_What you have to do_
In the records below, find the line with "Click Tamam button in the dialog" and repeat exactly every line from it through the line with "Select the Project tab". Pictures stay out.

_Dataset records_
————

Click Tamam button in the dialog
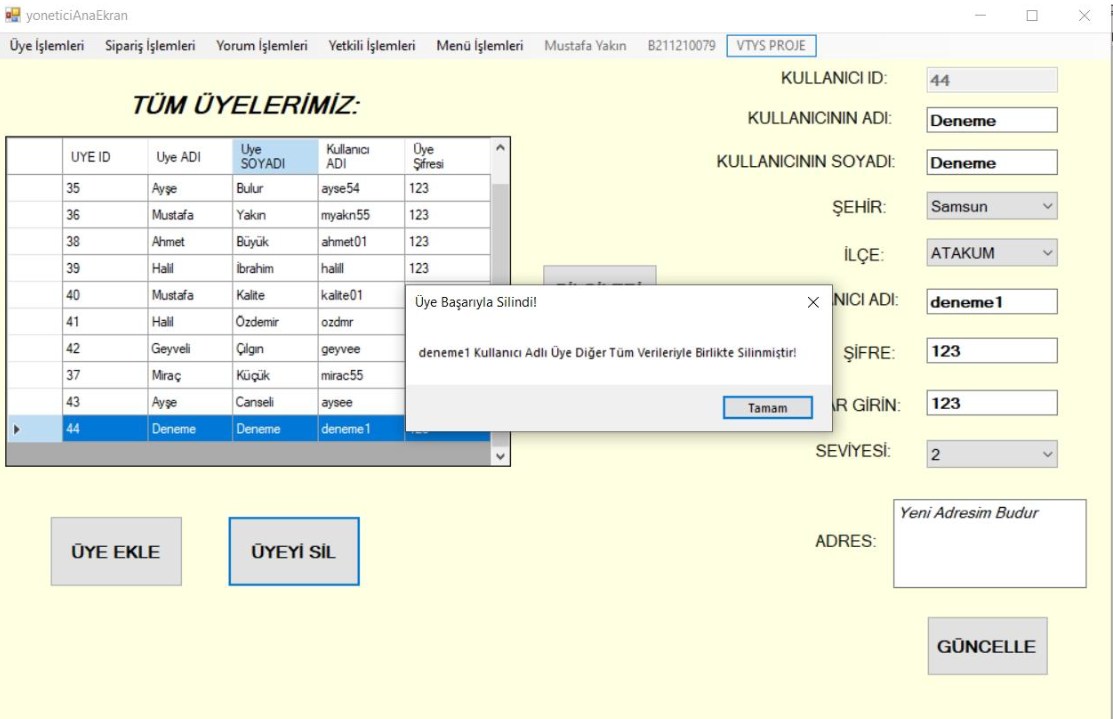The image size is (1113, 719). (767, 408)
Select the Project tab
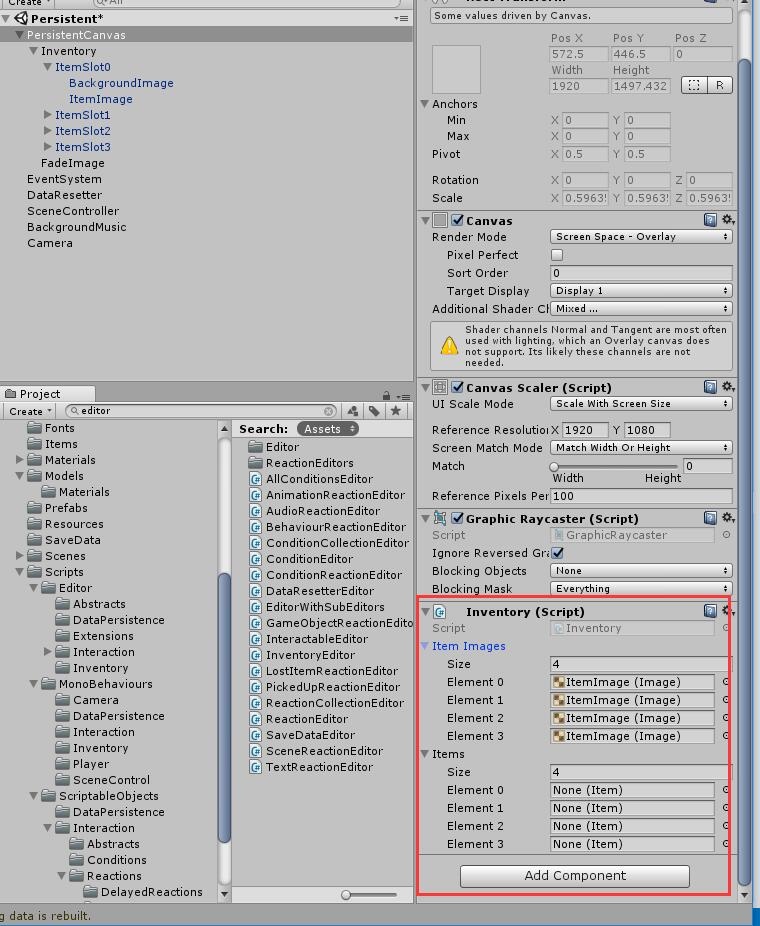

————

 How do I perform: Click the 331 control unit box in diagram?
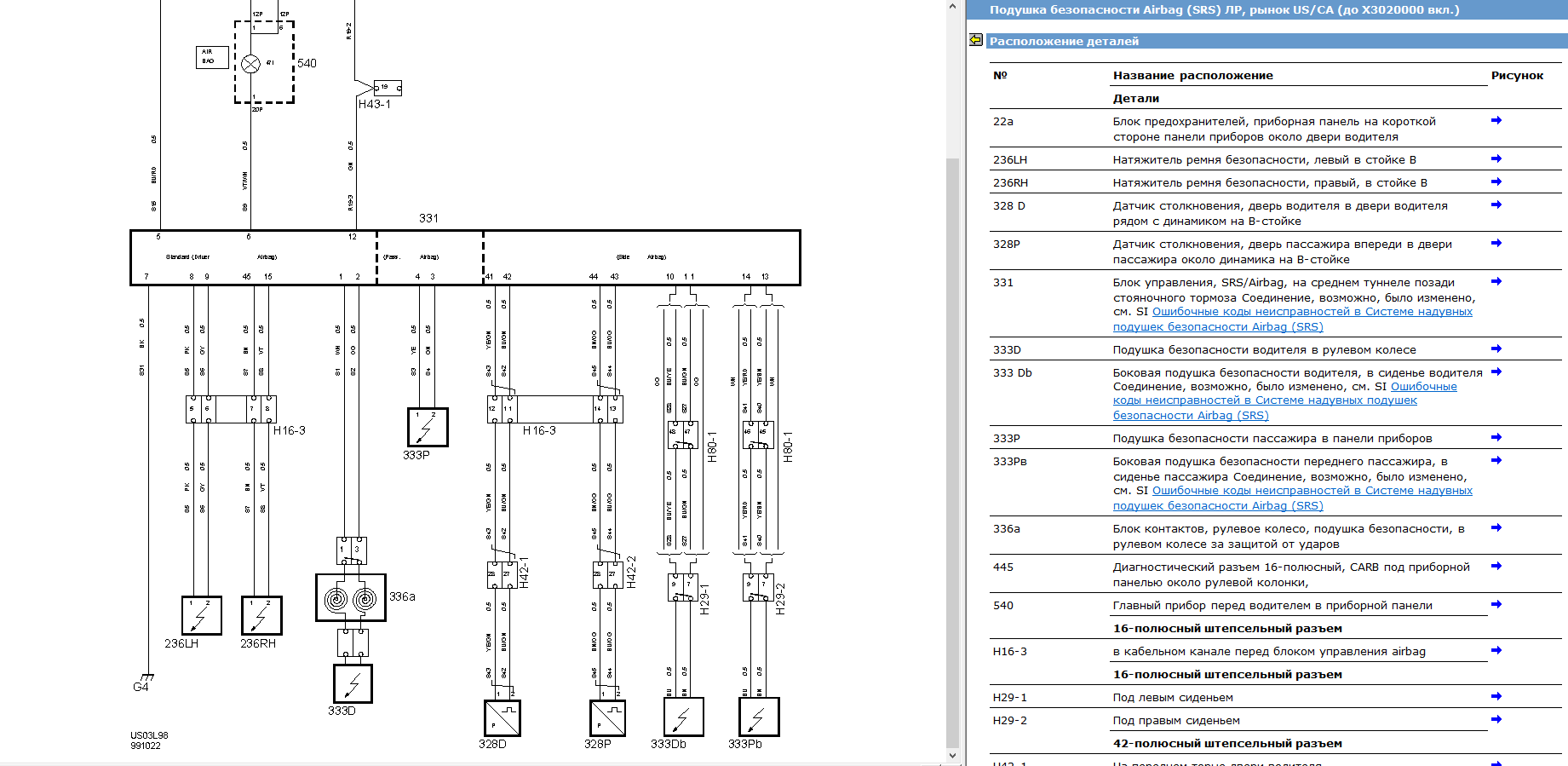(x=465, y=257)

————

_Your solution_
Click Tamam button in the dialog
The image size is (1113, 719). (767, 408)
Select the Project tab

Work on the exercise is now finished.